EXCERPT:
========================================================================

In summary, ICCBco can effectively prevent pulmonary complications of portal hypertensive rabbits with schistosomiasis. Its function in suppressing pulmonary lesions is achieved by removing heat, toxic materials and blood stasis, reducing swelling, eliminating blood stasis and promoting tissue regeneration to block the activation of alveolar macrophages, improve pulmonary microcirculation, and reduce ECM. The successful development of ICCB and the preliminary study on portal hypertensive pulmonary lesions caused by schistosomiasis suggest that it is of great significance and prospects for further basic and clinical research, development and clinical application of new drugs and preparations to treat portal hypertensive pulmonary lesions induced by schistosomiasis.

COMMENTS

Background

Portal hypertension is a vascular lesion that initially arises in liver, but structural and functional changes of blood vessels in extrahepatic portal system, systemic circulation and pulmonary circulation also accompany, which now collectively called portal hypertensive vascular lesions. In clinical practice, much attention has been paid to the prevention and treatment of complications such as ascites, esophagogastric variceal bleeding; however the management of pulmonary complications is ignored which affects the prognosis of patients. Hence, drugs used for prevention and treatment of pulmonary complications seem to be very important.

Research frontiers

In vitro cultivated Calculus Bovis compound preparation (ICCBco) is composed of ICCB, Chinese Paris Rhizome, polygonum cuspidatum, appendiculate cremastra pseudobulb, frankincense, and myrrh, and has the functions of clearing away heat and toxic materials, removing blood stasis, reducing swelling, eliminating blood stasis and promoting tissue regeneration, according to the principle of traditional Chinese medicine. However, the topic has not been unequivocally addressed. This study evaluated the efficacy of ICCBco in the treatment of lung lesions in portal hypertensive rabbits with schistosomiasis as the experimental animal model.

Innovations and breakthroughs

The present study explored the pathogenesis of portal hypertension and the prevention and treatment of its pulmonary complications (hepatopulmonary syndrome, pulmonary fibrosis, pulmonary hypertension, pulmonary venous hypertension) from a new perspective of portal hypertensive vascular disease. ICCB is a Class 1 new Chinese medicine developed by Wuhan Tongji Hospital with independent intellectual property rights, is a treasure of traditional Chinese medicine. To investigate its role in the treatment of schistosomiasis-induced pulmonary complications of portal hypertension has far-reaching significance.

Applications

The successful development of ICCB and the preliminary study on portal hypertensive pulmonary lesions caused by schistosomiasis suggest that it is of great significance and prospects for further basic and clinical research, development and clinical application of new drugs and preparations to treat portal hypertensive pulmonary lesions induced by schistosomiasis.

Terminology

Composed of ICCB, Chinese Paris Rhizome, polygonum cuspidatum, appendiculate cremastra pseudobulb, frankincense, and myrrh, ICCBco can effectively prevent pulmonary complications of portal hypertensive rabbits with schistosomiasis. ICCBco could improve pulmonary microcirculation, inhibit connective tissue proliferation, degrade extracellular matrix, reduce pulmonary damage, hence inhibiting the formation of pulmonary fibrosis.

Peer review

This is a very interesting research but not well planned.

========================================================================

DATA SECTION:
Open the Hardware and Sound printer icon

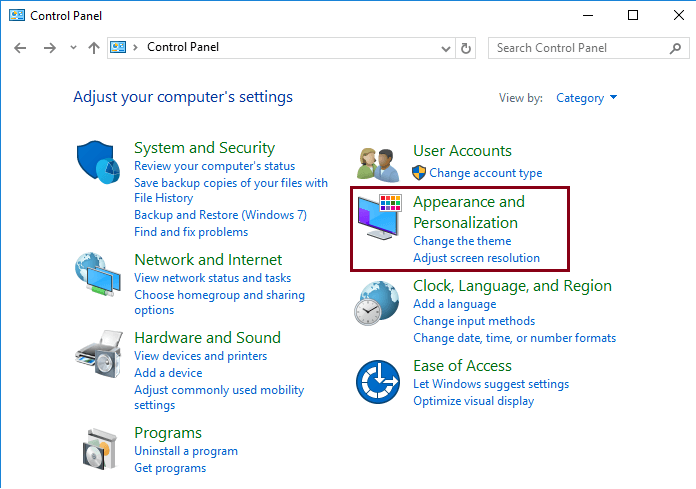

========================================================================

TASKS TO PERFORM:
1. According to the ICCBco excerpt, which hospital developed ICCB?
2. Copy the ICCBco excerpt word for word from "Terminology" to "not well planned.".
The lines have no part in what is asked here.

RESULTS OF THE TASKS:
1. Wuhan Tongji Hospital

2.
Terminology

Composed of ICCB, Chinese Paris Rhizome, polygonum cuspidatum, appendiculate cremastra pseudobulb, frankincense, and myrrh, ICCBco can effectively prevent pulmonary complications of portal hypertensive rabbits with schistosomiasis. ICCBco could improve pulmonary microcirculation, inhibit connective tissue proliferation, degrade extracellular matrix, reduce pulmonary damage, hence inhibiting the formation of pulmonary fibrosis.

Peer review

This is a very interesting research but not well planned.